TASK GOAL
Find the lines in the records below that contain "plus", and report each of them.

EXERCISE MATERIAL
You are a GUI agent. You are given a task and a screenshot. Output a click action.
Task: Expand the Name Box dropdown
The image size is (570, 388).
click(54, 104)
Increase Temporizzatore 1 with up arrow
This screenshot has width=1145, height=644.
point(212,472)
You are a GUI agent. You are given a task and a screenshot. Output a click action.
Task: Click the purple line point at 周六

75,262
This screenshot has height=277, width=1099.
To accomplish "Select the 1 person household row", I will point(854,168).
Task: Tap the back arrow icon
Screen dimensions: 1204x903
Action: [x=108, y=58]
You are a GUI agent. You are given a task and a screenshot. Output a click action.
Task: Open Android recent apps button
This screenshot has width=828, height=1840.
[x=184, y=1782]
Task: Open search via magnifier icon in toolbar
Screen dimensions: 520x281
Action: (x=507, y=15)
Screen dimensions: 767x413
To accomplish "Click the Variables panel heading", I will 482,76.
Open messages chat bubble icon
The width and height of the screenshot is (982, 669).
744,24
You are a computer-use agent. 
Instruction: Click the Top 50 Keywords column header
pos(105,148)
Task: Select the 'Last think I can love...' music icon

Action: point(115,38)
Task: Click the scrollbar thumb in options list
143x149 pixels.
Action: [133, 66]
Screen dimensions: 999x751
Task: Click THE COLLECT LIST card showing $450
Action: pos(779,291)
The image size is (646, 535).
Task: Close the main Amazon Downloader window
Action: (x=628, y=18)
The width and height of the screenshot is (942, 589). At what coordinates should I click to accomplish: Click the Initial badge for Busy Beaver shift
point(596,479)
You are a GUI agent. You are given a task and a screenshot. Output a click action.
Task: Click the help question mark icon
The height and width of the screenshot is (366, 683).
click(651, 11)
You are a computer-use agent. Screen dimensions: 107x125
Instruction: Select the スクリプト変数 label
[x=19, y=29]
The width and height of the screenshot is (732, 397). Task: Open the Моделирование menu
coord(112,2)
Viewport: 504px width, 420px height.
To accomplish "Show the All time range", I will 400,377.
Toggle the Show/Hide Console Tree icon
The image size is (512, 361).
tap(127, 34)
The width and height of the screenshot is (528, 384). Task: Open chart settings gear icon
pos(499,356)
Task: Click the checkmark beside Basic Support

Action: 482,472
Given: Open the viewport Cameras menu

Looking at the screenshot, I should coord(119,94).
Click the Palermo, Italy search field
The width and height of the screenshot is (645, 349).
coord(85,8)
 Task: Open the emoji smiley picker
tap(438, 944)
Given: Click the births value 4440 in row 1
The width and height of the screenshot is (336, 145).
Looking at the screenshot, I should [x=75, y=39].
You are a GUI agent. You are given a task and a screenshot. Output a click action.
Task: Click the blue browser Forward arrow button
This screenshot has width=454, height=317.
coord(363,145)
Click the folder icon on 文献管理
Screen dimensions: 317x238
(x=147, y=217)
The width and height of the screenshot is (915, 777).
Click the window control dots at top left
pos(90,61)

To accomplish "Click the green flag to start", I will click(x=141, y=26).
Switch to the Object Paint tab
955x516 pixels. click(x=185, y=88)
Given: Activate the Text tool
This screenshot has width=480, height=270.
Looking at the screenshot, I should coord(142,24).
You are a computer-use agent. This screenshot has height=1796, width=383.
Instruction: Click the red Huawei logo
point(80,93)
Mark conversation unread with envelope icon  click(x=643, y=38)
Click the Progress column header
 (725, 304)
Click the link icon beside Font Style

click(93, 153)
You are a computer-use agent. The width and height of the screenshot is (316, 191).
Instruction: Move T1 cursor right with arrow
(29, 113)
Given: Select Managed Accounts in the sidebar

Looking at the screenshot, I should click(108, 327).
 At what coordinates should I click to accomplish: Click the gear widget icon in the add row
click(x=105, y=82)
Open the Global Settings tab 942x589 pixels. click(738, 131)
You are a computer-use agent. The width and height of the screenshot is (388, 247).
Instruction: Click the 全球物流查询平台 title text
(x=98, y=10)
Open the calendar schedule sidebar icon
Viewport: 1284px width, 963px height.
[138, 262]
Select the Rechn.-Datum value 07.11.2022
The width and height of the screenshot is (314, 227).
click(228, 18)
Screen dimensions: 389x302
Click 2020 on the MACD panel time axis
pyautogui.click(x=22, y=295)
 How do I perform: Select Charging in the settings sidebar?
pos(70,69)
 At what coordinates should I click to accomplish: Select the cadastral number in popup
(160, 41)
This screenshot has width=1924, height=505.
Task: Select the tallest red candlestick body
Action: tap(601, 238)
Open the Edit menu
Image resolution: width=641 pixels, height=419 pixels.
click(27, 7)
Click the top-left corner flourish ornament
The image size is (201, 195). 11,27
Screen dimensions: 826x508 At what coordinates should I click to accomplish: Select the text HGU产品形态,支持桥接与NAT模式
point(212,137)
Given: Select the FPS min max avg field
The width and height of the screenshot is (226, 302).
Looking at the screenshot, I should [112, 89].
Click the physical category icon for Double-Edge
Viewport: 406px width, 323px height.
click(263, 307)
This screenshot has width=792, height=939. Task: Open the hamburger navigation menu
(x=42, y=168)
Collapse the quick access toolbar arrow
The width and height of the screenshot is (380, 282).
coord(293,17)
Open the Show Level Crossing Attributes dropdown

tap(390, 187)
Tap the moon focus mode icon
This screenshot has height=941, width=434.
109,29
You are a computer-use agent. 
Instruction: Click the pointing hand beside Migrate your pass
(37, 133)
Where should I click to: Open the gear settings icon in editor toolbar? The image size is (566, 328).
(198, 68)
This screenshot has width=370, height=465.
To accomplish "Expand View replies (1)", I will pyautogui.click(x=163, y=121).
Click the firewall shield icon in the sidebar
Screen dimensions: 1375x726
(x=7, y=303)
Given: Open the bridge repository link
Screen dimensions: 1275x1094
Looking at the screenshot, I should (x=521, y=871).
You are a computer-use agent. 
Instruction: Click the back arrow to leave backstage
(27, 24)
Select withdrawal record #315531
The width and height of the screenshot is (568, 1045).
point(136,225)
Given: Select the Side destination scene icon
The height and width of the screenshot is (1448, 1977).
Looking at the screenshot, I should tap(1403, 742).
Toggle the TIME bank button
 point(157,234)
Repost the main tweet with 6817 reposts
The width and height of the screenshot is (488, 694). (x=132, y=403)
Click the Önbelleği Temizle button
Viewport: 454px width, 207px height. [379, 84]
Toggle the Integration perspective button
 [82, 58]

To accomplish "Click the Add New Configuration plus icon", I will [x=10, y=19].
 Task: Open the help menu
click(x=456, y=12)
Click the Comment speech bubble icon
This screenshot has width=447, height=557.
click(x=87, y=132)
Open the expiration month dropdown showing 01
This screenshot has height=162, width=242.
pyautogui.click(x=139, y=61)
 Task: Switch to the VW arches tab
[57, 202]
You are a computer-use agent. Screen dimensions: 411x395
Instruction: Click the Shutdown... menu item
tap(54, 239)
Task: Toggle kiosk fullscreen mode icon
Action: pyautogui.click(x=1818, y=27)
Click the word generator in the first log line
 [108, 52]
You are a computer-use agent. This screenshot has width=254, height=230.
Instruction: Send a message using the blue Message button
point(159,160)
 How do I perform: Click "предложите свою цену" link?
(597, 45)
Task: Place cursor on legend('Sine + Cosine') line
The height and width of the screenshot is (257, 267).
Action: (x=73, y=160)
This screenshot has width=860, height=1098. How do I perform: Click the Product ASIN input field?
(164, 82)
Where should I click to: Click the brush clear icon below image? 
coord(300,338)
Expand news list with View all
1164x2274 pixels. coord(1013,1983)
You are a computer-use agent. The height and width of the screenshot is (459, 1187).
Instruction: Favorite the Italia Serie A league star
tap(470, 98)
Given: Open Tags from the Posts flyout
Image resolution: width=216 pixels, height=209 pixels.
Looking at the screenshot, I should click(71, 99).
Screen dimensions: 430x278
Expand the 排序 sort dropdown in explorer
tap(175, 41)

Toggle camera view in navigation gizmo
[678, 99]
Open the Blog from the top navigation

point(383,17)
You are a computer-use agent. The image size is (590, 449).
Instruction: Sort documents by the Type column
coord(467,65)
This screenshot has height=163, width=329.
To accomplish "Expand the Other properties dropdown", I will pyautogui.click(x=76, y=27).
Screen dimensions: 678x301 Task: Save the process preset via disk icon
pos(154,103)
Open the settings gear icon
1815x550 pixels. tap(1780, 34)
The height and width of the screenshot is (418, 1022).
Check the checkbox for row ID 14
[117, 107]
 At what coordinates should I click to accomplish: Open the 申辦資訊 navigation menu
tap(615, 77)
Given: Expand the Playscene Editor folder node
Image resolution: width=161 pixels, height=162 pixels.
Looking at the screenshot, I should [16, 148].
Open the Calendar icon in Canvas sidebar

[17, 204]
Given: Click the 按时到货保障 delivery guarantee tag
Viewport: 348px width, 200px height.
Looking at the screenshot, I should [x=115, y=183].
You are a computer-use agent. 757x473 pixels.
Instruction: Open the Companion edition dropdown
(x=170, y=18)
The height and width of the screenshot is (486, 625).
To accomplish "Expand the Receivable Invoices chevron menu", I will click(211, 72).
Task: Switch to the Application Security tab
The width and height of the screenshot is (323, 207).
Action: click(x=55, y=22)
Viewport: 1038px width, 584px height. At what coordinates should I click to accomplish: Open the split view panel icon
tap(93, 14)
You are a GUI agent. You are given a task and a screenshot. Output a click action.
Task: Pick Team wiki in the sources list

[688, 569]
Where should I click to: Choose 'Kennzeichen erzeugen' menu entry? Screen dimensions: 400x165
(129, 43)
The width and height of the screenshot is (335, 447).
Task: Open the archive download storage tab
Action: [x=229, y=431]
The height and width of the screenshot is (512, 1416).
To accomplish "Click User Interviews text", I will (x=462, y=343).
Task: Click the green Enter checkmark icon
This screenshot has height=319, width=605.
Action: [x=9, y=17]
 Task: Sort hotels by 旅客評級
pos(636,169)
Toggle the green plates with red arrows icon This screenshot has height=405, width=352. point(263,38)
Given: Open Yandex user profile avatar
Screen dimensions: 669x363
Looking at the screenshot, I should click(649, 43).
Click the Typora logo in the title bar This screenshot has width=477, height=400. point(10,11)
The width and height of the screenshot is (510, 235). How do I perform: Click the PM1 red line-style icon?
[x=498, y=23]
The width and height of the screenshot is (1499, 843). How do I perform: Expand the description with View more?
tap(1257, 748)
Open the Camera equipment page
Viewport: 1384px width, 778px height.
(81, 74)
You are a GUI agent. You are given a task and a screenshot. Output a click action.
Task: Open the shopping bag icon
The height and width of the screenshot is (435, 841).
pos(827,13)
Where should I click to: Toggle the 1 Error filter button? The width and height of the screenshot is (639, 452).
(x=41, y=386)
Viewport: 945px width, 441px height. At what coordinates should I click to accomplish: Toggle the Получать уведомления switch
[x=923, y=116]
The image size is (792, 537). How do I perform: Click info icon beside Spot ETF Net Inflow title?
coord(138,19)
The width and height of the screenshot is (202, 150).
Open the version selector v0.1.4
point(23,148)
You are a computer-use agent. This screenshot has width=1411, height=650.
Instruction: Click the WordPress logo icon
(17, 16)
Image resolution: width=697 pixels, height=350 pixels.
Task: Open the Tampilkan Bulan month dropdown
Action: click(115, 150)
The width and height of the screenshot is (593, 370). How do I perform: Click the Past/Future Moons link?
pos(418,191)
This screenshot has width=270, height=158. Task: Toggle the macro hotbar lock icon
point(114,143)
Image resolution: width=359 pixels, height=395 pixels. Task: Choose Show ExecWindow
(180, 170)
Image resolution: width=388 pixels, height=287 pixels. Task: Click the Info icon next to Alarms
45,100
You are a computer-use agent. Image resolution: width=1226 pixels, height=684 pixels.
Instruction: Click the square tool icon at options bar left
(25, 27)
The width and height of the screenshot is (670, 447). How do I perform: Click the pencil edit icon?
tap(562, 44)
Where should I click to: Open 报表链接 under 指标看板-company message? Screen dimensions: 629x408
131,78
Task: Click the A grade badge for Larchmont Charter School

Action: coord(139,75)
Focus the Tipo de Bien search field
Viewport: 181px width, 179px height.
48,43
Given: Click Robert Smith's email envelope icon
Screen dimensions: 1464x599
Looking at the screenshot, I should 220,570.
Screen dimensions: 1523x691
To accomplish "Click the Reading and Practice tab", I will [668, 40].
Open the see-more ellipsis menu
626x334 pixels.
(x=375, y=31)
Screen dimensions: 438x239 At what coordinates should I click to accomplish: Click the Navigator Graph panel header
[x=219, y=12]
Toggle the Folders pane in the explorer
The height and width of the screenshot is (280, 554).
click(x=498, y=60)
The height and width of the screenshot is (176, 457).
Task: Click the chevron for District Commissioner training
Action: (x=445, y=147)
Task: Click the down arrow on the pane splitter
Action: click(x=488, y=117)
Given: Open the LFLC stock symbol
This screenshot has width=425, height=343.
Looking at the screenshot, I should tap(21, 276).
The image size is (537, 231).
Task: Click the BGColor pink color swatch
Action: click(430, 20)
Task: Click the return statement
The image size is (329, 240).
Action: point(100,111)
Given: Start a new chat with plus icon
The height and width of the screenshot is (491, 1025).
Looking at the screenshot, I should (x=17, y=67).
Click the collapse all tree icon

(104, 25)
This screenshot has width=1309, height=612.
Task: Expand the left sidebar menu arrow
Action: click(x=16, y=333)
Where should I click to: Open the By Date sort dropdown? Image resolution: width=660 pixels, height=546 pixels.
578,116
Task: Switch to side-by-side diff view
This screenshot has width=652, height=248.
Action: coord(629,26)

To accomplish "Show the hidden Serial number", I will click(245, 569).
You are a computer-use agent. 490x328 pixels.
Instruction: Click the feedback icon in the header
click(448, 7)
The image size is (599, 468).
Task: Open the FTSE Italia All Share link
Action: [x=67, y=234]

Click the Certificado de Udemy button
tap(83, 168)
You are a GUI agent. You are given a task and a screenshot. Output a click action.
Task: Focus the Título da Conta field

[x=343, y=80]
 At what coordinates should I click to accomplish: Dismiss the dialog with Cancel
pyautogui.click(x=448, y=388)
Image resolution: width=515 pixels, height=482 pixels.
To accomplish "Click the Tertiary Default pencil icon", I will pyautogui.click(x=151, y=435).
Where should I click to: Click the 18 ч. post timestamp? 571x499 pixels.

SOLVED EXERCISE
To accomplish "Click the Add New Configuration plus icon", I will [x=10, y=19].
Given: Start a new chat with plus icon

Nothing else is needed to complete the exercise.